### YOUR TASK
Each entry needs to be copied exactly, with nothing left out.

### DATA TO USE
□ □ □
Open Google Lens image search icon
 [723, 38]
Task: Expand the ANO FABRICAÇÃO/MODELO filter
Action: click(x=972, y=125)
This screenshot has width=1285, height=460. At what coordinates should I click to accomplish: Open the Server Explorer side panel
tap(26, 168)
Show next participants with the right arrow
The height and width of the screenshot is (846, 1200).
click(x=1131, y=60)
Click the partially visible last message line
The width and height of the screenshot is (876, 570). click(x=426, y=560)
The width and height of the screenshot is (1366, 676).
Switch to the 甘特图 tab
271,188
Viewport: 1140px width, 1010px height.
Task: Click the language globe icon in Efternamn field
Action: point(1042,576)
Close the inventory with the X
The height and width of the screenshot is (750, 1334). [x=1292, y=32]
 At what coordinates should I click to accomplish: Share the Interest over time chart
□ □ □
### WRITTEN SOLUTION
Open Google Lens image search icon
 [723, 38]
Task: Expand the ANO FABRICAÇÃO/MODELO filter
Action: click(x=972, y=125)
This screenshot has width=1285, height=460. At what coordinates should I click to accomplish: Open the Server Explorer side panel
tap(26, 168)
Show next participants with the right arrow
The height and width of the screenshot is (846, 1200).
click(x=1131, y=60)
Click the partially visible last message line
The width and height of the screenshot is (876, 570). click(x=426, y=560)
The width and height of the screenshot is (1366, 676).
Switch to the 甘特图 tab
271,188
Viewport: 1140px width, 1010px height.
Task: Click the language globe icon in Efternamn field
Action: point(1042,576)
Close the inventory with the X
The height and width of the screenshot is (750, 1334). [x=1292, y=32]
 At what coordinates should I click to accomplish: Share the Interest over time chart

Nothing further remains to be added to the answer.